Amid the ongoing bullish gold run, a banking giant has suggested the precious metal could hit the $5,000 mark within the next year.
Indeed, gold has been among the standout performers of 2025, gaining 66% year-to-date and trading at $4,371 as of press time.

UBS expects gold to reach $5,000 per ounce by September 2026 after reassessing macroeconomic risks, interest rate expectations, and rising political uncertainty in the United States.
The bank lifted its target to $5,000 for the first three quarters of 2026 and now sees prices easing to about $4,800 by year-end, still well above its previous $4,300 forecast. UBS expects demand to strengthen through 2026, driven by low real yields, global economic fragility, U.S. fiscal pressures, and uncertainty tied to the midterm elections.
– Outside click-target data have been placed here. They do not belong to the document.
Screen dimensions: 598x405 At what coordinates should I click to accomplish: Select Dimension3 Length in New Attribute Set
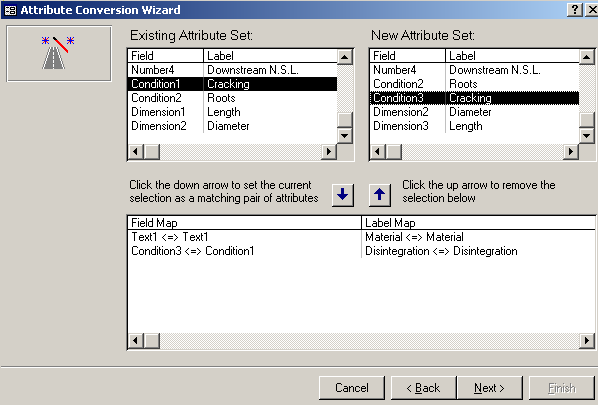pyautogui.click(x=474, y=126)
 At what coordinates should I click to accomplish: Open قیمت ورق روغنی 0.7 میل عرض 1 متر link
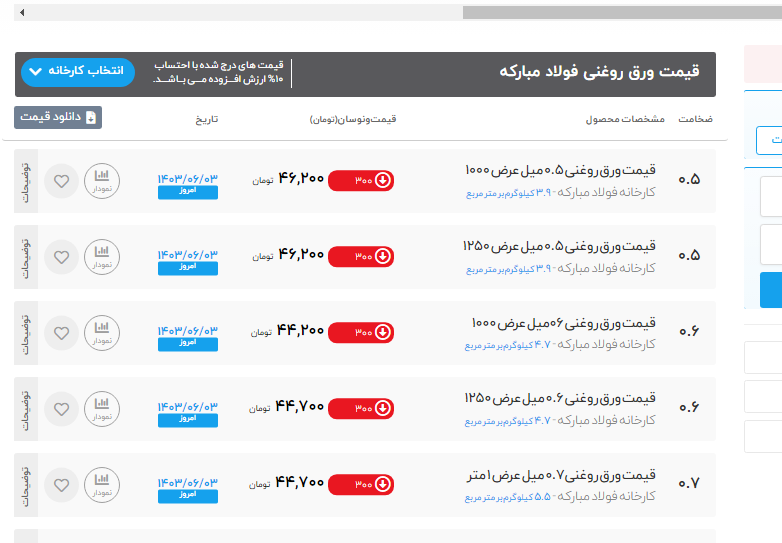tap(561, 474)
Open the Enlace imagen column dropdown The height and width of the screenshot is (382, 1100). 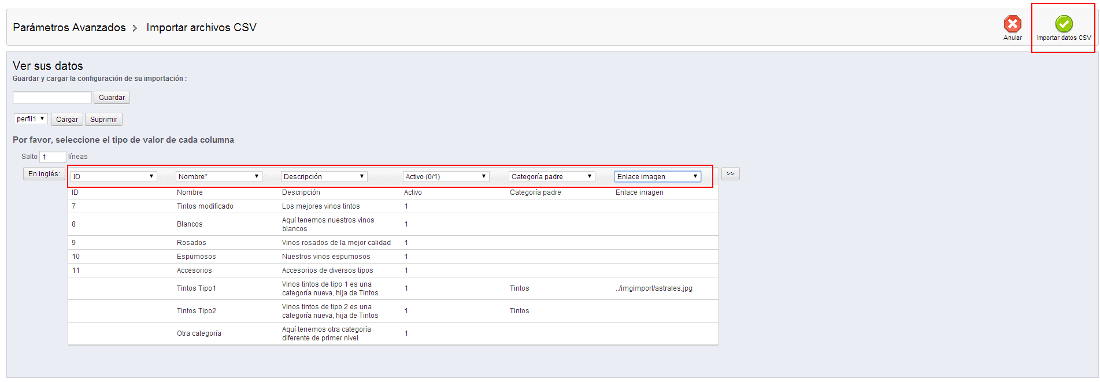657,177
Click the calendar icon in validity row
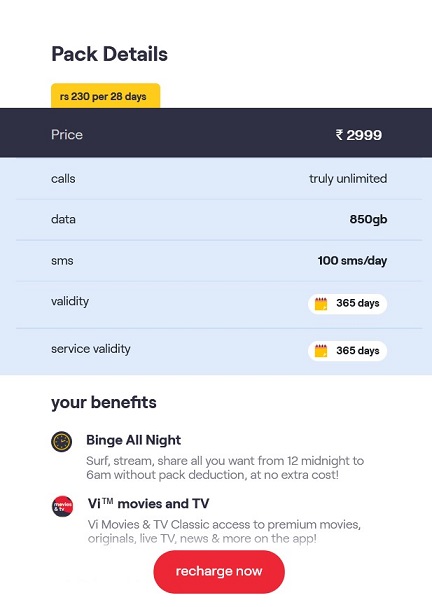 tap(321, 304)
In a higher-risk scenario, UBS sees gold climbing to $5,400. Notably, the bank has steadily raised its outlook in recent months, lifting its mid-2026 target to $4,500 and its upside case to $4,900, while maintaining a downside view of $3,700.
“If political or financial risks increase, the gold price could climb to $5,400 per ounce (previously expected at $4,900 per ounce),” the strategists said.
Additionally, UBS stated that expectations of rate cuts, lower bond yields, and a weakening U.S. fiscal outlook are boosting demand from investors and central banks, with strong buying expected to persist into 2026.
The bank views recent price pullbacks as technical and temporary, noting that fundamentals remain intact as geopolitical and financial risks continue to support underlying demand.
Increasing global appetite for gold
At the same time, UBS data shows a firm global appetite for gold. Central banks have bought 634 metric tons so far this year, with purchases accelerating toward year-end and forecast to reach 900 to 950 metric tons in 2025.
Investor demand has also strengthened, reflected in 222 metric tons of ETF inflows and bar and coin demand above 300 metric tons for a fourth straight quarter, while jewelry demand has been more resilient than expected.
While UBS flags risks such as a more hawkish Federal Reserve and potential central bank sales, it maintained that investors remain underallocated to gold and continues to recommend a mid-single-digit portfolio allocation.